TASK DIRECTIONS:
Give back the entries verbatim.

■ ■ ■ ■ ■

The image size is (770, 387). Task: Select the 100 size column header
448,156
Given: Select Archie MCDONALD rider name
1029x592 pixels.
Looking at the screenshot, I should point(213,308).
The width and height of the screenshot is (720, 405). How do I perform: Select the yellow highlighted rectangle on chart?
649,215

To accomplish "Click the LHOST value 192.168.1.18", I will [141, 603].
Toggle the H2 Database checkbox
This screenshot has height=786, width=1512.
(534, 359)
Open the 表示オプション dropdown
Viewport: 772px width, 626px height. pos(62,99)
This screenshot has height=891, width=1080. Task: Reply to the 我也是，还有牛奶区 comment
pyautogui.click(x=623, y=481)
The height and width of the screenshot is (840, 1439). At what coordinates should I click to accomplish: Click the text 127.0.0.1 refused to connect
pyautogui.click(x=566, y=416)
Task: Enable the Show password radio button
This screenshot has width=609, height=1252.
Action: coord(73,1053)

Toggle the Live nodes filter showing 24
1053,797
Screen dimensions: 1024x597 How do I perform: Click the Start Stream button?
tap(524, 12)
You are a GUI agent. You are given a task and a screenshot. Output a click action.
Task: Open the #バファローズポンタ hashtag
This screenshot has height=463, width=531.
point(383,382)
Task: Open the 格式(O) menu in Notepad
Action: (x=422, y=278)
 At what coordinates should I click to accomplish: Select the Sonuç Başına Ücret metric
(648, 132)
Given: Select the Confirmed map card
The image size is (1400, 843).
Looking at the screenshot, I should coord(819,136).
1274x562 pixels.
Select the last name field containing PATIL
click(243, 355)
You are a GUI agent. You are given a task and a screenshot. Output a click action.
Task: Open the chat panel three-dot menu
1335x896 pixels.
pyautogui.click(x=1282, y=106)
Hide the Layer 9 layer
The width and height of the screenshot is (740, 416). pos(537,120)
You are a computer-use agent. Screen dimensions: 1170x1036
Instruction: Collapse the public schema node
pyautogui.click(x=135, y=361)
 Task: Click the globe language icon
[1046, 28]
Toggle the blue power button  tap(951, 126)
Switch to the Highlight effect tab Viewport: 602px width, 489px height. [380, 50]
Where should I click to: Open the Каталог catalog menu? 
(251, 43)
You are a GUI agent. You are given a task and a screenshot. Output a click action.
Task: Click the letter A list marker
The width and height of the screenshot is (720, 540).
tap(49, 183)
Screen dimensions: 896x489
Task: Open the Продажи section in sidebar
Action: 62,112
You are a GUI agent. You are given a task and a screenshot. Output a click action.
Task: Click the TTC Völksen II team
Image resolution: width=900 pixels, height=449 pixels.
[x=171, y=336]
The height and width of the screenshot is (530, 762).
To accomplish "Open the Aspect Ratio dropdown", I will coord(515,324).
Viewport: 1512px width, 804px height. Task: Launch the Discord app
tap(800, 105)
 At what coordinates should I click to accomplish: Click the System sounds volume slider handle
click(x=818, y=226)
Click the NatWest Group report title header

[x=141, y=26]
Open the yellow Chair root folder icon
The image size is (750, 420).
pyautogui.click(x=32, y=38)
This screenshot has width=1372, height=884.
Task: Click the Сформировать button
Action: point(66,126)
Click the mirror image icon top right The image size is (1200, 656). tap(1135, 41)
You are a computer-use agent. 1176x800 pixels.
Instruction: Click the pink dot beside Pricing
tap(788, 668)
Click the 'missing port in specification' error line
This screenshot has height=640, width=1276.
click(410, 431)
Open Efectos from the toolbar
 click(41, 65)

■ ■ ■ ■ ■

ANSWER SPACE:
The image size is (770, 387). Task: Select the 100 size column header
448,156
Given: Select Archie MCDONALD rider name
1029x592 pixels.
Looking at the screenshot, I should point(213,308).
The width and height of the screenshot is (720, 405). How do I perform: Select the yellow highlighted rectangle on chart?
649,215

To accomplish "Click the LHOST value 192.168.1.18", I will [141, 603].
Toggle the H2 Database checkbox
This screenshot has height=786, width=1512.
(534, 359)
Open the 表示オプション dropdown
Viewport: 772px width, 626px height. pos(62,99)
This screenshot has height=891, width=1080. Task: Reply to the 我也是，还有牛奶区 comment
pyautogui.click(x=623, y=481)
The height and width of the screenshot is (840, 1439). At what coordinates should I click to accomplish: Click the text 127.0.0.1 refused to connect
pyautogui.click(x=566, y=416)
Task: Enable the Show password radio button
This screenshot has width=609, height=1252.
Action: coord(73,1053)

Toggle the Live nodes filter showing 24
1053,797
Screen dimensions: 1024x597 How do I perform: Click the Start Stream button?
tap(524, 12)
You are a GUI agent. You are given a task and a screenshot. Output a click action.
Task: Open the #バファローズポンタ hashtag
This screenshot has height=463, width=531.
point(383,382)
Task: Open the 格式(O) menu in Notepad
Action: (x=422, y=278)
 At what coordinates should I click to accomplish: Select the Sonuç Başına Ücret metric
(648, 132)
Given: Select the Confirmed map card
The image size is (1400, 843).
Looking at the screenshot, I should coord(819,136).
1274x562 pixels.
Select the last name field containing PATIL
click(243, 355)
You are a GUI agent. You are given a task and a screenshot. Output a click action.
Task: Open the chat panel three-dot menu
1335x896 pixels.
pyautogui.click(x=1282, y=106)
Hide the Layer 9 layer
The width and height of the screenshot is (740, 416). pos(537,120)
You are a computer-use agent. Screen dimensions: 1170x1036
Instruction: Collapse the public schema node
pyautogui.click(x=135, y=361)
 Task: Click the globe language icon
[1046, 28]
Toggle the blue power button  tap(951, 126)
Switch to the Highlight effect tab Viewport: 602px width, 489px height. [380, 50]
Where should I click to: Open the Каталог catalog menu? 
(251, 43)
You are a GUI agent. You are given a task and a screenshot. Output a click action.
Task: Click the letter A list marker
The width and height of the screenshot is (720, 540).
tap(49, 183)
Screen dimensions: 896x489
Task: Open the Продажи section in sidebar
Action: 62,112
You are a GUI agent. You are given a task and a screenshot. Output a click action.
Task: Click the TTC Völksen II team
Image resolution: width=900 pixels, height=449 pixels.
[x=171, y=336]
The height and width of the screenshot is (530, 762).
To accomplish "Open the Aspect Ratio dropdown", I will coord(515,324).
Viewport: 1512px width, 804px height. Task: Launch the Discord app
tap(800, 105)
 At what coordinates should I click to accomplish: Click the System sounds volume slider handle
click(x=818, y=226)
Click the NatWest Group report title header

[x=141, y=26]
Open the yellow Chair root folder icon
The image size is (750, 420).
pyautogui.click(x=32, y=38)
This screenshot has width=1372, height=884.
Task: Click the Сформировать button
Action: point(66,126)
Click the mirror image icon top right The image size is (1200, 656). tap(1135, 41)
You are a computer-use agent. 1176x800 pixels.
Instruction: Click the pink dot beside Pricing
tap(788, 668)
Click the 'missing port in specification' error line
This screenshot has height=640, width=1276.
click(410, 431)
Open Efectos from the toolbar
 click(41, 65)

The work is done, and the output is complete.